=== Extrait présenté ===
>>>

Quentin Tarantino poursuit sa réflexion et déplore le même cas de figure dans le cinéma érotique qui, en sortant du genre pornographique, devait bénéficier d’une plus grande distribution pour intéresser un public plus large. Hollywood vixens (1970, Russ Meyer) produit par la 20th century fox a été une énorme succès… non assumé par le studio. Le cinéma érotique est redevenu ensuite un sous genre du cinéma pornographique.
Faire table rase du passé
Quand Thierry Frémaux l’interroge sur comment Hollywood s’est séparé de son passé, Quentin Tarantino constate que les années 50 avaient vu l’émergence de grands cinéastes comme Ingmar Bergman, Federico Fellini, Roberto Rossellini, Akira Kurosawa. A cette époque, les réalisateurs américains bénéficiaient d’une liberté bien moindre mais la contre-culture hippie des années 60 a permis cependant de l’étendre un peu. Mais dès 1970, la rupture a été nette, les enjeux des 60s étaient déjà dépassés sous la radicalisation des mouvements contestataires des campus américains. Zabriskie point (1970, Michelangelo Antonioni) a été le premier marqueur de cette rupture. Quentin Tarantino considère que Woodstock (1970, Michael Wadleigh) a été le dernier film sur les années 60 et que Five easy pieces cité plus haut a servi de passage de témoin. En cela, le film de Bob Rafelson est très précieux pour le cinéphile obsessionnel qu’il est.

<<<

=== Énoncé 1 ===
Répondez à ces questions sur l'extrait consacré à Tarantino :
(a) Quel studio a produit Hollywood vixens ?
(b) Quel film Quentin Tarantino considère-t-il comme le dernier film sur les années 60 ?
(c) Quel film est désigné comme le premier marqueur de la rupture de 1970 ?
=== Énoncé 2 ===
Recopiez le passage de l'extrait consacré à Tarantino qui va de « Quentin Tarantino poursuit » à « du cinéma pornographique. », ces deux bornes comprises.

=== Données brutes ===
>>>

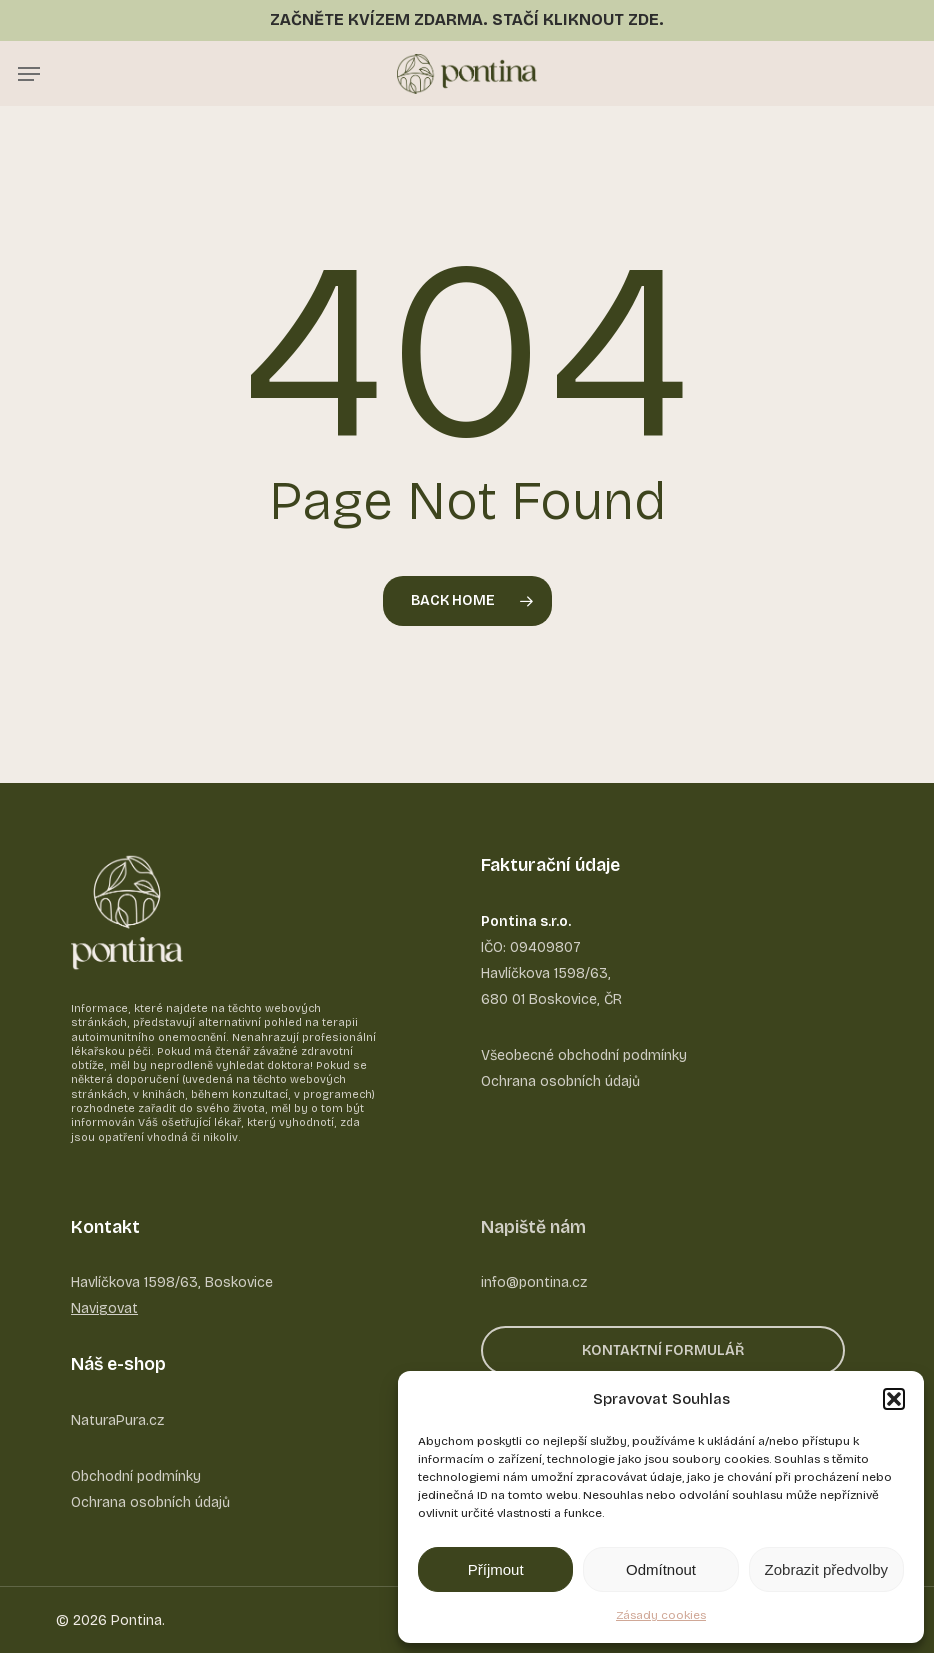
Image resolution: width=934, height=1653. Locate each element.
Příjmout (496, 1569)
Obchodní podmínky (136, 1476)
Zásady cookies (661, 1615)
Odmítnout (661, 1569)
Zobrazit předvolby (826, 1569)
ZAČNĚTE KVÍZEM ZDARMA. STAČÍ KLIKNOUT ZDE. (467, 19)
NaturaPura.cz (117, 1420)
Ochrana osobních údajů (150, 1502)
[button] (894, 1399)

<<<
>>>

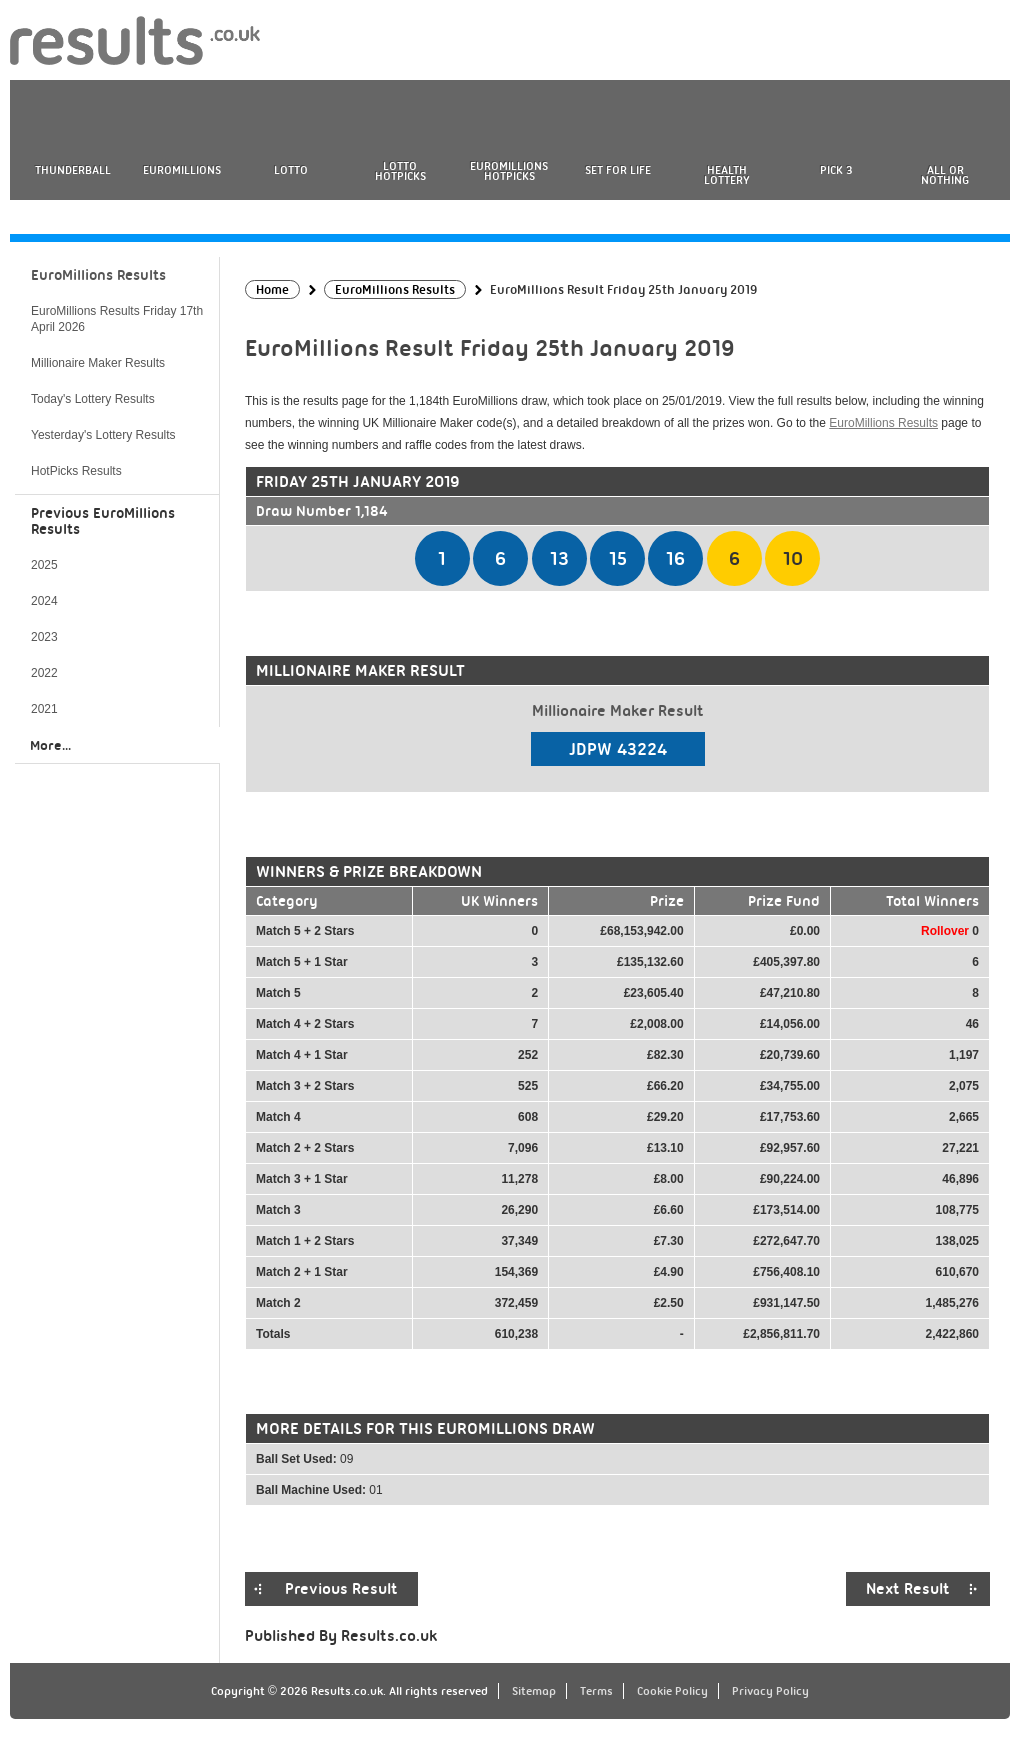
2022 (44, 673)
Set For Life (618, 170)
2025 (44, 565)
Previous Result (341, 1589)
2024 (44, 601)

<<<
>>>

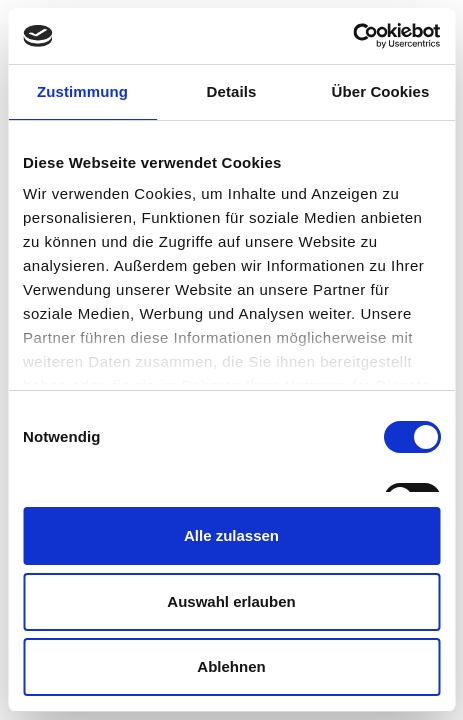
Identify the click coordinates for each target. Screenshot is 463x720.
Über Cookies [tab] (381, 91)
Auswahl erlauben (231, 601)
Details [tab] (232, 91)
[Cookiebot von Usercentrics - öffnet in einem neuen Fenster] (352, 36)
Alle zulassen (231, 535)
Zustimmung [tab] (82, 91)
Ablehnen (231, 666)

<<<

=== Corrigé 1 ===
(a) La 20th century fox.
(b) Woodstock (1970, Michael Wadleigh).
(c) Zabriskie point (1970, Michelangelo Antonioni).

=== Corrigé 2 ===
Quentin Tarantino poursuit sa réflexion et déplore le même cas de figure dans le cinéma érotique qui, en sortant du genre pornographique, devait bénéficier d’une plus grande distribution pour intéresser un public plus large. Hollywood vixens (1970, Russ Meyer) produit par la 20th century fox a été une énorme succès… non assumé par le studio. Le cinéma érotique est redevenu ensuite un sous genre du cinéma pornographique.